• _PROVIDED PASSAGE_
* * *

German airline Lufthansa on Friday signed a deal for the purchase of loss-making Austrian Airlines, a move that will make it Europe’s biggest airline as the sector struggles with the economic downturn.
In a first step, Lufthansa agreed to buy Austrian state holding company OeIAG’s 42% stake in Austrian Airlines (AUA) but plans to take it over completely for up to €377 million ($482 million) once Brussels approves the tie-up.
Airlines are in upheaval around the world, battling wild swings in fuel prices and falling demand as a global recession looms. Lufthansa is vying with Air France KLM and British Airways to emerge as European industry leader. “We are creating a European airline alliance for the long term and helping make sure Europe’s interests are catered to,” Lufthansa Chief Executive Wolfgang Mayrhuber told a news conference after the signing in OeIAG’s Vienna headquarters. “We need to find solutions for the fragmented European market,” Mayrhuber said.
Mayrhuber said he considered the risk of the European Commission blocking the deal to be “close to zero.” He said Lufthansa did not now plan to cut jobs at AUA, but expected to raise cost savings of about €40 million and additional revenues of €40 million a year.
AUA adds to a string of regional airlines the German carrier is buying: Brussels Airlines, Britain’s bmi, and its German partner Eurowings. It is also competing with Air France for an alliance with Alitalia. BA this week revealed it is in talks with Australia’s Qantas after earlier this year starting talks with Spain’s Iberia, which are still ongoing. Ryanair is trying to buy Irish flag carrier Aer Lingus.

* * *

• _INFORMATION SHOWN_

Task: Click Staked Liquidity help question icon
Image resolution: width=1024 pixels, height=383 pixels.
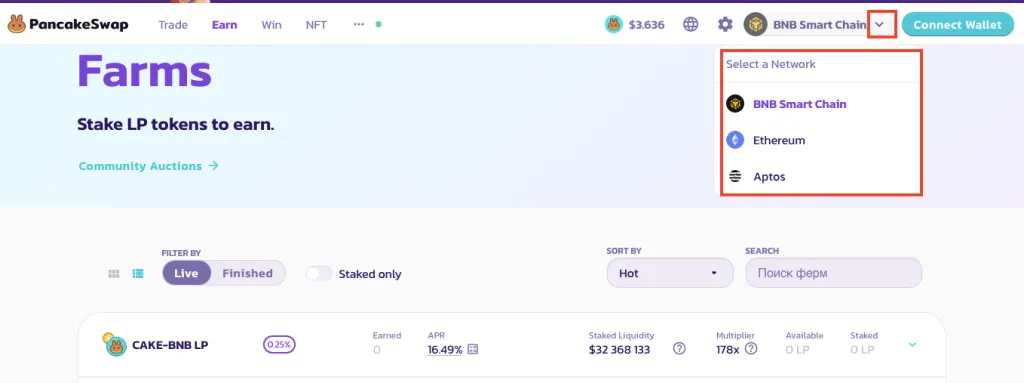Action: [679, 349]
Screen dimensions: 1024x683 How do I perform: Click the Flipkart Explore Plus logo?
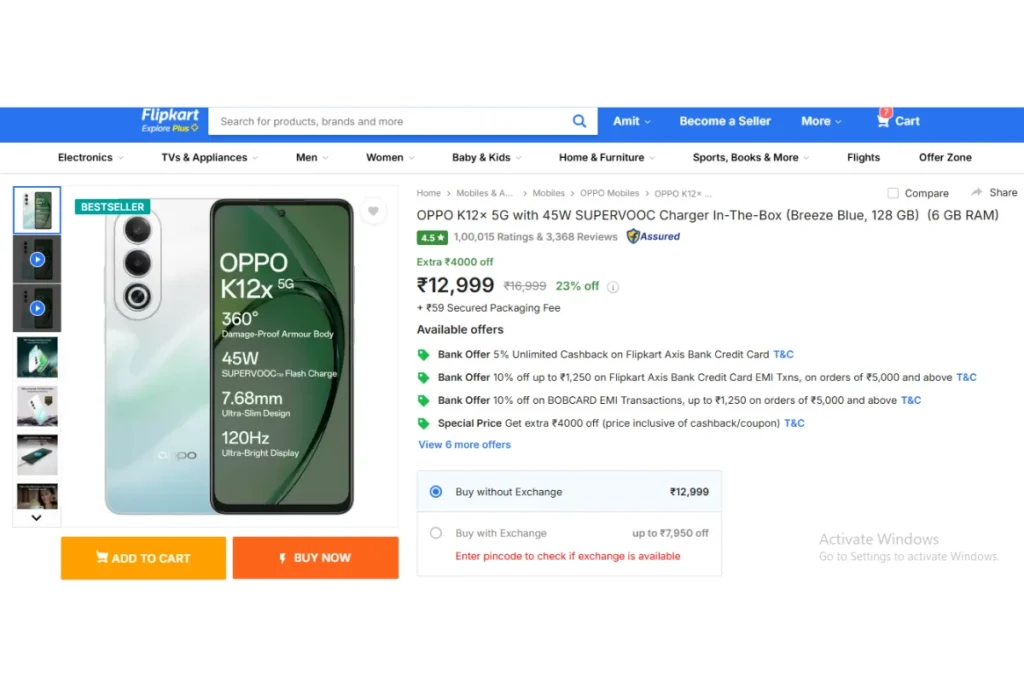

* * *

• _SET EXERCISE A_
Reproduce the passage of the Lufthansa article from "In a first step, Lufthansa" to "approves the tie-up.".
• _SET EXERCISE B_
In the Lufthansa article, what risk did Mayrhuber put on the European Commission blocking the deal?

• _RIGHT ANSWER A_
In a first step, Lufthansa agreed to buy Austrian state holding company OeIAG’s 42% stake in Austrian Airlines (AUA) but plans to take it over completely for up to €377 million ($482 million) once Brussels approves the tie-up.

• _RIGHT ANSWER B_
He considered it "close to zero."